- **TASK DESCRIPTION**
From the line that includes "Simon+ (755, 111)" down to the final line of the data below, copy every line exactly and leave the rest out.

- **RECORDED INFORMATION**
····················
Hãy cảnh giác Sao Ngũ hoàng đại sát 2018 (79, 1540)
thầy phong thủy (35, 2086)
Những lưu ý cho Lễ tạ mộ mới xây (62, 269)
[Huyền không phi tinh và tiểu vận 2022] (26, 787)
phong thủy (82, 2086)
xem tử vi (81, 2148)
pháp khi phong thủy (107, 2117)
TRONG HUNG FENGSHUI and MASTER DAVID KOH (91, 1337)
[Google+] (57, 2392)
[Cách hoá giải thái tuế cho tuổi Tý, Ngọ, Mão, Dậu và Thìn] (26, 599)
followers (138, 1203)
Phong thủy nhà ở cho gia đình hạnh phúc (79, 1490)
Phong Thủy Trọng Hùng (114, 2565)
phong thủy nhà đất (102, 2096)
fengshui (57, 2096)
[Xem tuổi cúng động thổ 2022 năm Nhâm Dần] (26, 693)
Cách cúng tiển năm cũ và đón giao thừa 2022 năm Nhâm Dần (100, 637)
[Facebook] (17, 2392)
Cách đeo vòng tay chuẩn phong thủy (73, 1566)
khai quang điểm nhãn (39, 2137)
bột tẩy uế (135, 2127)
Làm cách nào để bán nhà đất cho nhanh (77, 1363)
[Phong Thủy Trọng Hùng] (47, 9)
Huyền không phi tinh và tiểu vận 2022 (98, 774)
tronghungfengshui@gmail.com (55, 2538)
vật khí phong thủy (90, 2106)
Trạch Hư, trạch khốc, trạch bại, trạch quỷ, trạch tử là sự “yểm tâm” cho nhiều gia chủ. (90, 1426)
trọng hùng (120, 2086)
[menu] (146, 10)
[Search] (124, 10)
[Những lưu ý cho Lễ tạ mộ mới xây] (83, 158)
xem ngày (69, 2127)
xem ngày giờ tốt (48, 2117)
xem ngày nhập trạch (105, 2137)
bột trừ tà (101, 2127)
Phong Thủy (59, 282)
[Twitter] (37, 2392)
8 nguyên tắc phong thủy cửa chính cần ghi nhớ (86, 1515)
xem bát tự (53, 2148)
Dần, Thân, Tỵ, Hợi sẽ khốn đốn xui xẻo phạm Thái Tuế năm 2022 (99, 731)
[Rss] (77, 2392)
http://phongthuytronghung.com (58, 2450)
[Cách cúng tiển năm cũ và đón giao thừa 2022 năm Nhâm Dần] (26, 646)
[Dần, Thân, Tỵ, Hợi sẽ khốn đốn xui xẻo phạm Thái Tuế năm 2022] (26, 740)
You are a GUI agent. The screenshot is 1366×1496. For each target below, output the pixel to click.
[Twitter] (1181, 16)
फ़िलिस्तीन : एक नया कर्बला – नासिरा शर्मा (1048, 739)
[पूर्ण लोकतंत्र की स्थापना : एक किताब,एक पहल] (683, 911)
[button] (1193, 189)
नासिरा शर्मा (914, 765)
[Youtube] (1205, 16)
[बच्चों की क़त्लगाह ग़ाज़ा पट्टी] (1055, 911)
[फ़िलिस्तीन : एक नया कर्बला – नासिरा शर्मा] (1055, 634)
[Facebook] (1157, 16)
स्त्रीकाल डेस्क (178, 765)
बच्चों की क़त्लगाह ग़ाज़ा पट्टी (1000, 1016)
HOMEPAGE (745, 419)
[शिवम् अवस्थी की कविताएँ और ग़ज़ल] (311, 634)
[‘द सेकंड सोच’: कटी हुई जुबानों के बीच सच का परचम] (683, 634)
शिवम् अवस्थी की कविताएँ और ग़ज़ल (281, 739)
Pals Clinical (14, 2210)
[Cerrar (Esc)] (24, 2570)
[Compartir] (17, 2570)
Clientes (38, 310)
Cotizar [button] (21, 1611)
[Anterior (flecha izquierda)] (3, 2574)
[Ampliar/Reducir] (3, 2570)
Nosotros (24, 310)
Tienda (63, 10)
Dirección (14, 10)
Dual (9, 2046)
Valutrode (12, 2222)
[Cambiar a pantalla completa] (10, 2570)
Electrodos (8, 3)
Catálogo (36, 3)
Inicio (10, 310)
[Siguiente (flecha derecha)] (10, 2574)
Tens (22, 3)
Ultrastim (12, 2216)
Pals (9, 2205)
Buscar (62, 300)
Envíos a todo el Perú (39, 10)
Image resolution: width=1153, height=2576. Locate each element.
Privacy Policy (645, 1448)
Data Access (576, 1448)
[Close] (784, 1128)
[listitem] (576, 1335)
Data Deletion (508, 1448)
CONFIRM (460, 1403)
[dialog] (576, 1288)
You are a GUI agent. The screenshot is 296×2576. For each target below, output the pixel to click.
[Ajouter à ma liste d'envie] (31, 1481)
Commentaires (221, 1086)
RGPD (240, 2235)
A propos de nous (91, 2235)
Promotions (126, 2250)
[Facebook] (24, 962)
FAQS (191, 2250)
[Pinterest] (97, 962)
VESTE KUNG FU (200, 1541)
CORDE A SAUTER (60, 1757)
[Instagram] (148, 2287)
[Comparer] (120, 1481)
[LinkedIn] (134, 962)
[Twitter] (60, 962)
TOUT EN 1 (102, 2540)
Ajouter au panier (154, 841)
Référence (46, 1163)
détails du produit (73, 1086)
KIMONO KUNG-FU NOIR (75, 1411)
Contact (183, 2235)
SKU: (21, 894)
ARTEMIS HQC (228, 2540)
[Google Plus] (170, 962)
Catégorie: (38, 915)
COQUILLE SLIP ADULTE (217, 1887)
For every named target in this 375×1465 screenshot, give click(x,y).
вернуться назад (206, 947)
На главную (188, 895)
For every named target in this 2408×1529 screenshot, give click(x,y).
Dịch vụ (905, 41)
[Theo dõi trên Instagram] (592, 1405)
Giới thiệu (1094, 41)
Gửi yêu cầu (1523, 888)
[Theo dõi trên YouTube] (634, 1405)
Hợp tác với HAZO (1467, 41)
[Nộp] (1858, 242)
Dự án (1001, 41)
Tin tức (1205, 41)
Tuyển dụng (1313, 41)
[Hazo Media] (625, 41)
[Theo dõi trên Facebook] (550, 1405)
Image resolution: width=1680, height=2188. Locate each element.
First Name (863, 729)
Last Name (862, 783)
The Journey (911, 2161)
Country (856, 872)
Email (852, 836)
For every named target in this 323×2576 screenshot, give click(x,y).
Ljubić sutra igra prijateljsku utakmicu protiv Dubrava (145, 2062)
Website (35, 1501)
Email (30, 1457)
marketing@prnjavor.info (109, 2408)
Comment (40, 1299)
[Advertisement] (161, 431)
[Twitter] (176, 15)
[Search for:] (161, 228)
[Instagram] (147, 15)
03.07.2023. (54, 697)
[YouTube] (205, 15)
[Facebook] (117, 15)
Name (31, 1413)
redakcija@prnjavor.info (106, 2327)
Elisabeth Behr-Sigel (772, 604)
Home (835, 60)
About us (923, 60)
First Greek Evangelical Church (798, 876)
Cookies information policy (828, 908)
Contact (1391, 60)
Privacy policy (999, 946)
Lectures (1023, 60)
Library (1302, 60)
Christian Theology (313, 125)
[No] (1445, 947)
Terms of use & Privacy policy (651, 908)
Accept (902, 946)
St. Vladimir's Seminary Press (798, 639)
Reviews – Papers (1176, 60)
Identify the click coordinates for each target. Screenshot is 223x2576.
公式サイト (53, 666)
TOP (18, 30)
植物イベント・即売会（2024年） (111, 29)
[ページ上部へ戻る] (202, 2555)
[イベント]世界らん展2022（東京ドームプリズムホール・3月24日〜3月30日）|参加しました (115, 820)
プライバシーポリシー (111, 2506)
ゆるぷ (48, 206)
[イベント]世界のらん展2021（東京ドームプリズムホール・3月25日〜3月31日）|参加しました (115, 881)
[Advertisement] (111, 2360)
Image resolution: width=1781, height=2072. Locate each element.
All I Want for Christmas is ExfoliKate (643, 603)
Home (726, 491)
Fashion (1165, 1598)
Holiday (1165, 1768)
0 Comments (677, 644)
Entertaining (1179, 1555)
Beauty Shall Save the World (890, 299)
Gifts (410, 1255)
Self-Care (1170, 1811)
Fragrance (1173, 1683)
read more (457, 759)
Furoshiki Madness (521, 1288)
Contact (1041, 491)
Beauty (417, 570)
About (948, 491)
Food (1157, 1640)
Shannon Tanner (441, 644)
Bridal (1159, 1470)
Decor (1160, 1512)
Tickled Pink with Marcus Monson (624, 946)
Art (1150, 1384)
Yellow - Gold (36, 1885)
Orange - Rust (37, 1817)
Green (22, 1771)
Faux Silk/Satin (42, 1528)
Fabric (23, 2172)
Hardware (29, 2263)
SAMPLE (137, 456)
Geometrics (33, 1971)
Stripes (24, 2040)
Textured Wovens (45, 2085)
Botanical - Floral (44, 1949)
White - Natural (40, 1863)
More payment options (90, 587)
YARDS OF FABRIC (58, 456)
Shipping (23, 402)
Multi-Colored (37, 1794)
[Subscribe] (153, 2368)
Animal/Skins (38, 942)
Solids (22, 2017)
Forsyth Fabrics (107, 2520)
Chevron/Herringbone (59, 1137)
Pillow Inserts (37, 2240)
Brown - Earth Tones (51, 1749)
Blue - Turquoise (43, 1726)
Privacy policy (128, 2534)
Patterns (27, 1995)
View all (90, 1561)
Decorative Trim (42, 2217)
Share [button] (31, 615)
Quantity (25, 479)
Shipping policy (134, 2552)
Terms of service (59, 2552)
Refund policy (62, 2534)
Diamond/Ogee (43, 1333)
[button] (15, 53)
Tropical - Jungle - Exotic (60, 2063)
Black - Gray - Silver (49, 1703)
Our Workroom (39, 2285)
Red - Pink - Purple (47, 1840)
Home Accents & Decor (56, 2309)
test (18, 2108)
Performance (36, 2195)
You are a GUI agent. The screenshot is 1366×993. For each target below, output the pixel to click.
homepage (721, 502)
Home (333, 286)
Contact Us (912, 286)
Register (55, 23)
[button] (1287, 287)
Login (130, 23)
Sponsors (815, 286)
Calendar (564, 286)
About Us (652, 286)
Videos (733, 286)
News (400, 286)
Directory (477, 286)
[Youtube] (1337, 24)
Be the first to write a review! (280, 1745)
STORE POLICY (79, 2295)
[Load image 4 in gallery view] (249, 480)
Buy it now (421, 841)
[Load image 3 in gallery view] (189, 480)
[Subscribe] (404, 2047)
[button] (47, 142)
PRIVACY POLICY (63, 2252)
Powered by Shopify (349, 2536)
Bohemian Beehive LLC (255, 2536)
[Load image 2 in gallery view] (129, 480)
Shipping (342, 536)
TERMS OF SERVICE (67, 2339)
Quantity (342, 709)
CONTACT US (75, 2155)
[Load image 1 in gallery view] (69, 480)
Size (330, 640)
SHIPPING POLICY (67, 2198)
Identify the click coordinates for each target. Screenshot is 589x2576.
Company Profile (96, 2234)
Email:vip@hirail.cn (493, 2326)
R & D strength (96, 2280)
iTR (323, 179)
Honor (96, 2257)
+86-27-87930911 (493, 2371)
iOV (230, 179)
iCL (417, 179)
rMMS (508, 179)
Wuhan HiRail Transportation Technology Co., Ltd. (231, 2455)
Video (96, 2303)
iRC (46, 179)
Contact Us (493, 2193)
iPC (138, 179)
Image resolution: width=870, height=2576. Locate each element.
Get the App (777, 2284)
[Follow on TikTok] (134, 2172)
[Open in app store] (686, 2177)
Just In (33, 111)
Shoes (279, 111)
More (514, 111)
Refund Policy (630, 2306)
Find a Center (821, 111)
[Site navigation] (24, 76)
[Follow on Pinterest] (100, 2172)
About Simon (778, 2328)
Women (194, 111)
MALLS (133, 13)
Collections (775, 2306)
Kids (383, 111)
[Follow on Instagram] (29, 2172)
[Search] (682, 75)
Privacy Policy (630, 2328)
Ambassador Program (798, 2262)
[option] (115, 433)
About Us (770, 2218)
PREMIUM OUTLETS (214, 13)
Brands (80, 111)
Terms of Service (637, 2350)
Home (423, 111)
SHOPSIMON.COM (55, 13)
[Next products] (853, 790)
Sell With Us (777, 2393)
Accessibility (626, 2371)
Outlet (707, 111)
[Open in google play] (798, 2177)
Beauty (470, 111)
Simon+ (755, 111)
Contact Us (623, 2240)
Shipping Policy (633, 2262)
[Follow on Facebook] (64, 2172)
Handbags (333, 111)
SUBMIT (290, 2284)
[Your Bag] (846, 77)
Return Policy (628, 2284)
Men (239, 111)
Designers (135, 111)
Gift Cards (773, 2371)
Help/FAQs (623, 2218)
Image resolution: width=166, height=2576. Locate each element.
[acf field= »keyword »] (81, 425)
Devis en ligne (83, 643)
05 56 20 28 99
····················
- **EXERCISE RESULT**
Simon+ (755, 111)
Contact Us (623, 2240)
Shipping Policy (633, 2262)
[Follow on Facebook] (64, 2172)
Handbags (333, 111)
SUBMIT (290, 2284)
[Your Bag] (846, 77)
Return Policy (628, 2284)
Men (239, 111)
Designers (135, 111)
Gift Cards (773, 2371)
Help/FAQs (623, 2218)
Image resolution: width=166, height=2576. Locate each element.
[acf field= »keyword »] (81, 425)
Devis en ligne (83, 643)
05 56 20 28 99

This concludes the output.